━━━━━ EXTRACTED INFORMATION

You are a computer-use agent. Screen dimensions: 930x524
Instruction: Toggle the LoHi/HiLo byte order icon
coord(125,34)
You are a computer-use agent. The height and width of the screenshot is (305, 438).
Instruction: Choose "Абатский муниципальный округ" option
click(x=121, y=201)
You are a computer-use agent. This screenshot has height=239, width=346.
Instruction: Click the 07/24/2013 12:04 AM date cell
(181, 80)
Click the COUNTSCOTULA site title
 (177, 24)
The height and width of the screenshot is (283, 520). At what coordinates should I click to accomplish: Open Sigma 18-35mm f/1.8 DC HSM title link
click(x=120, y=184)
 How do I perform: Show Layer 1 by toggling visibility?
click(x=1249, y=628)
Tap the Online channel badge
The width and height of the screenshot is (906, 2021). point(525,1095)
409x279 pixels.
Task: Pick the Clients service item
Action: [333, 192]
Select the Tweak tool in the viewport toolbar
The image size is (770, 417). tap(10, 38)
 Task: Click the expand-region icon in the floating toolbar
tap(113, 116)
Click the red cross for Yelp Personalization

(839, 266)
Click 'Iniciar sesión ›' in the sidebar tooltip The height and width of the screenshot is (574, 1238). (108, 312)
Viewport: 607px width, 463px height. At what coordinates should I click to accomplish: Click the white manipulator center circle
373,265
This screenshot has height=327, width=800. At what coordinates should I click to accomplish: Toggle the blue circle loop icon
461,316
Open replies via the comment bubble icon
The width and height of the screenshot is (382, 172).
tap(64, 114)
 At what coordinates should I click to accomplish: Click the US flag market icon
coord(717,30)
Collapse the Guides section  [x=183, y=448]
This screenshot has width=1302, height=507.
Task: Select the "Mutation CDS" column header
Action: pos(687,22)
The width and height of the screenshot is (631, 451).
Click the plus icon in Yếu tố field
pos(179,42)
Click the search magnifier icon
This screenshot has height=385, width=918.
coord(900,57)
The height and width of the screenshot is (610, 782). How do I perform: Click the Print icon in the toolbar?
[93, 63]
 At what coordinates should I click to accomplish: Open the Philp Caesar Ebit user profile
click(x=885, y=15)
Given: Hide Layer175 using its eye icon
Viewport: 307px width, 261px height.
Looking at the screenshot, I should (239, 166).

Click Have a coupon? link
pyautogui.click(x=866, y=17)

━━━━━━━━━━

## CHALLENGE:
Count the lines in the records that contain the string "title", and reply with only that number.

## RESPONSE:
2